The Election 2012 Weekly Report: Drop the base

The Zoellick Identity It’s been a week of trouble appeasing the Republican base for Mitt Romney‘s campaign. On the domestic front, a campaign spokesperson angered conservatives by touting the former Massachusetts governor’s record on healthcare. On the foreign policy front, the selection of former World Bank president Robert Zoellick as the campaign’s national security transition ...

By , a former associate editor at Foreign Policy.
Justin Sullivan/Getty Images
Justin Sullivan/Getty Images
Justin Sullivan/Getty Images

The Zoellick Identity

The Zoellick Identity

It’s been a week of trouble appeasing the Republican base for Mitt Romney‘s campaign. On the domestic front, a campaign spokesperson angered conservatives by touting the former Massachusetts governor’s record on healthcare. On the foreign policy front, the selection of former World Bank president Robert Zoellick as the campaign’s national security transition chief has enraged the party’s neo-conservatives. "For foreign policy hawks, Zoellick is an anathema," wrote Washington Post conservative blogger Jennifer Rubin.

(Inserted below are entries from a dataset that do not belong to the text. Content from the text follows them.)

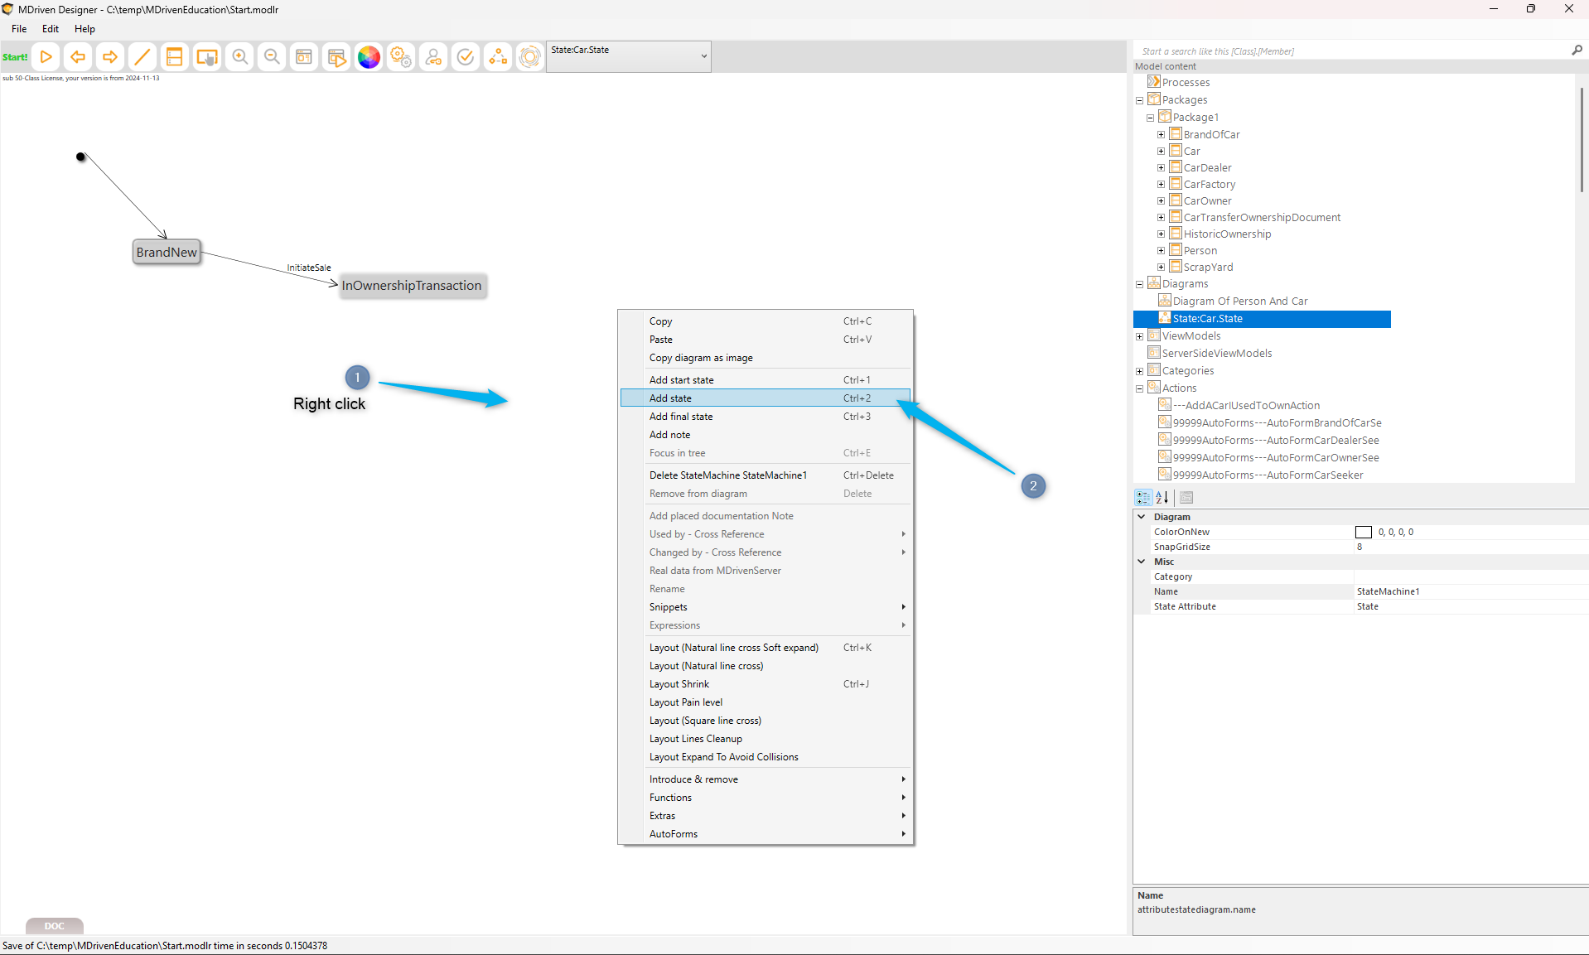Click the double gears settings icon
This screenshot has width=1589, height=955.
coord(401,57)
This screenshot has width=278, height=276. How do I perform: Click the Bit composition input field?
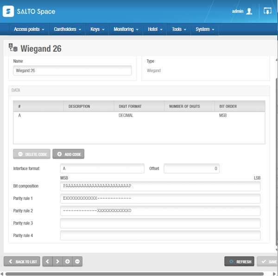pos(160,186)
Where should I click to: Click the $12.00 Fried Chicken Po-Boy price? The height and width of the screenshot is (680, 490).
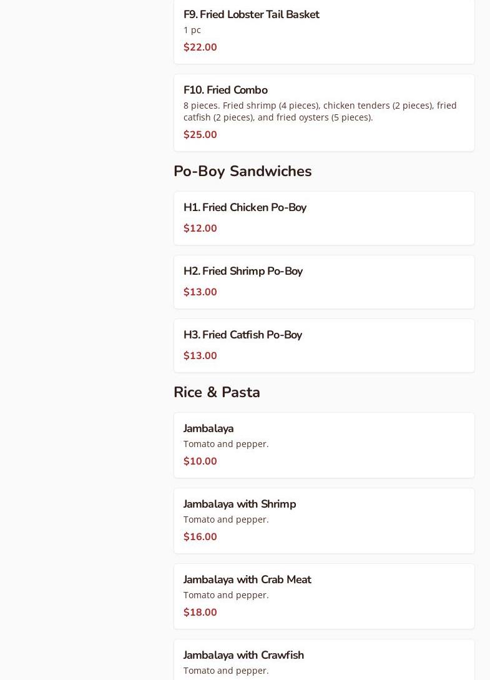click(x=200, y=229)
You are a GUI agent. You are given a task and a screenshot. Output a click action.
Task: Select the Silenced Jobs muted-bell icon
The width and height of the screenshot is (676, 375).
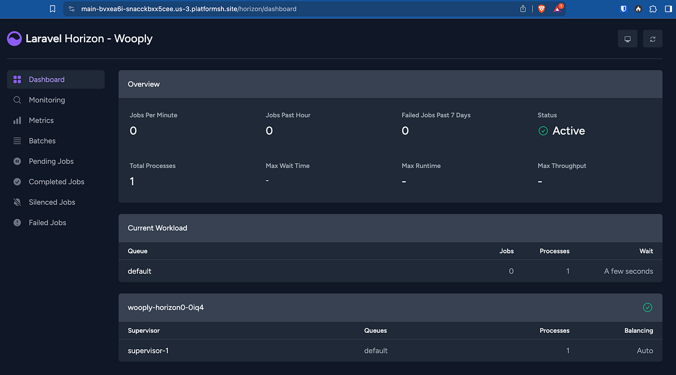17,202
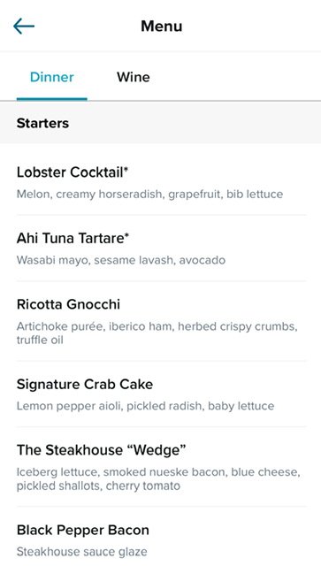Tap the active underline beneath Dinner
The height and width of the screenshot is (566, 321).
(x=52, y=99)
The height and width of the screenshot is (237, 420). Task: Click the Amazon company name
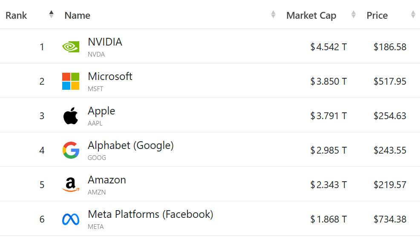point(107,180)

Though Zoellick served as trade representative and deputy secretary of state in the George W. Bush administration, he’s seen by many as a moderate who has been fairly accommodating to China over the years. According to the Romney campaign, his role will be confined to staffing. "Zoellick does NOT advise on policy," one source on the campaign told Rubin. (FP’s Daniel Drezner also highlighted some of the factual inaccuracies in her post.)  

Nonetheless, the pick is seen by some as indication that a potential Romney White House might not have a foreign policy as hawkish as his campaign stump speaches suggest. "It gives a more reliable indicator of what Romney is thinking, which is not in line with all his rhetoric," James Mann, of the Johns Hopkins School for Advanced International Studies told the Financial Times.

Send in the general?

Matt Drudge threw another curveball into the veep selection process this week with an item suggesting that Romney might pick Gen. David Petraeus as his running mate. Drudge quoted an unnamed Democratic fundraiser who allegedly told the conservative news aggregator that President Barack Obama believes Romney will pick Petraeus. 

While there are a number of reasons why the story is extremely unlikely to be true, the Petraeus rumors highlight the fact that some of the names on the VP shortlist, such as Tim Pawlenty and Paul Ryan are a bit light on national security experience. Drudge was also the source of last month’s Condoleezza Rice buzz. Perhaps he’s suggesting something?

Running on autopilot

In an Aug. 6 Washington Post article, some of the Romney campaign’s dozens of outside foreign policy advisers complained that their input is being ignored — and that the candidate’s "decisions are influenced by a small coterie of mostly political aides."

"They have this theory of the campaign and have been on auto­pilot with it and haven’t adjusted. It’s all about attacking Obama, when the bigger job is to introduce himself," said one unnamed foreign policy expert, who also complained that the heavy emphasis on Russia makes the campaign "look like Rip Van Winkle and they think it’s 1989."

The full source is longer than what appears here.